Tablesaw is a platform for data science in Java designed for ease-of-use. It builds on some great open source libraries, including Smile, the machine learning library that provides the nuts and bolts of our machine learning capability.

Here we show a Tablesaw/Java version of a tutorial written by Mike de Waard using standalone Smile and Scala. You can find the original here. First we load the data:

Table example = Table.createFromCsv("data/KNN_Example_1.csv");

Next we output the table’s structure. The method call * example.structure(); *does this.

Index | Column Name | Column Type |
---|---|---|

0 | X | FLOAT |

1 | Y | FLOAT |

2 | Label | SHORT_INT |

We want to predict the integer variable “Label” from the two floating point variables X and Y. Label takes on the value 1 or 0, which you can see using the asSet() method:

example.shortColumn("Label").asSet();

which returns **{0, 1}**

To get a sense for their distribution and how they relate to X and Y, we plot X and Y, coloring the points according to whether the corresponding Label is one or zero.

Scatter.show("Example data", example.nCol("X"), example.nCol("Y"), example.splitOn(example.shortColumn("Label")));

As you can see the green “ones” cluster to the upper right and the red “zeros” to the lower left.

To validate our model we split the data in half, randomly assigning rows to each half.
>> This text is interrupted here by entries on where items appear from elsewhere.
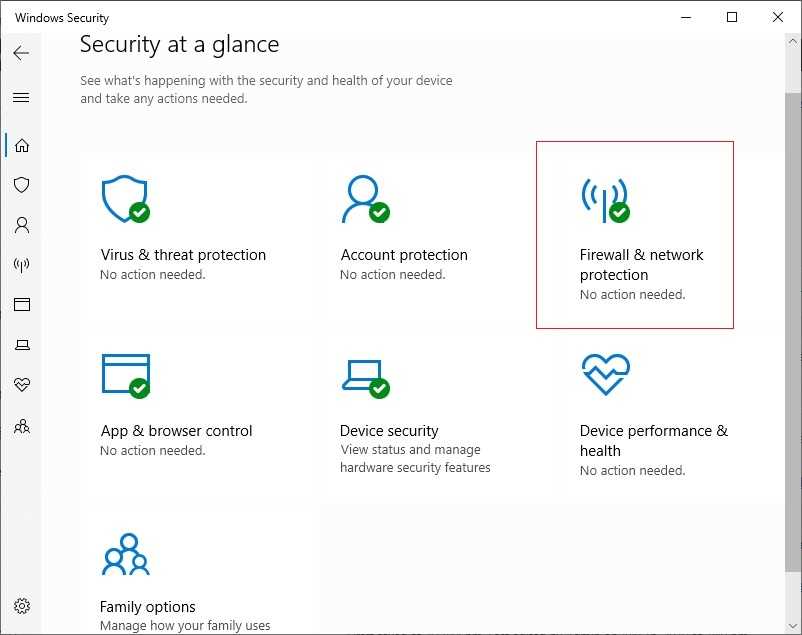
Task: Click the Home icon in sidebar
Action: [21, 145]
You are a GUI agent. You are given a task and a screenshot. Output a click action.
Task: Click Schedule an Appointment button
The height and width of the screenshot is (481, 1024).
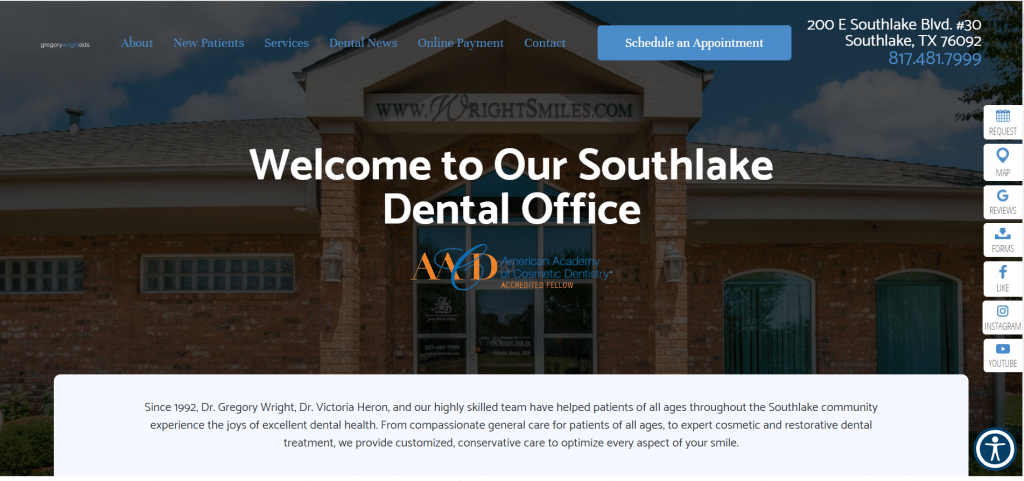694,43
Tablesaw can do this with the sampleSplit() method:

Table[] splits = example.sampleSplit(.5); Table train = splits[0]; Table test = splits[1];

Next we build the model using the training data:

Knn knn = Knn.learn(2, train.shortColumn(2), train.nCol("X"), train.nCol("Y"));

To see how well our model works, we produce a confusion matrix using the test dataset:

ConfusionMatrix matrix = knn.predictMatrix(test.shortColumn(2), test.nCol("X"), test.nCol("Y"));

A confusion matrix summarizes the results of our classification. Correct classifications are shown on the diagonal. Our matrix for this sample looks like this:

n = 50 | Actual 0 | Actual 1 |
---|---|---|

Predicted 0 | 22 | 4 |

Predicted 1 | 2 | 22 |

You can also get the overall accuracy of the test using the matrix’s accuracy() method:

matrix.accuracy();

which in this case is 0.88.

That’s all there is to creating a simple classifier. Tablesaw also supports LogisticRegression and LDA (Linear Discriminant Analysis) classifiers. Their use is nearly identical.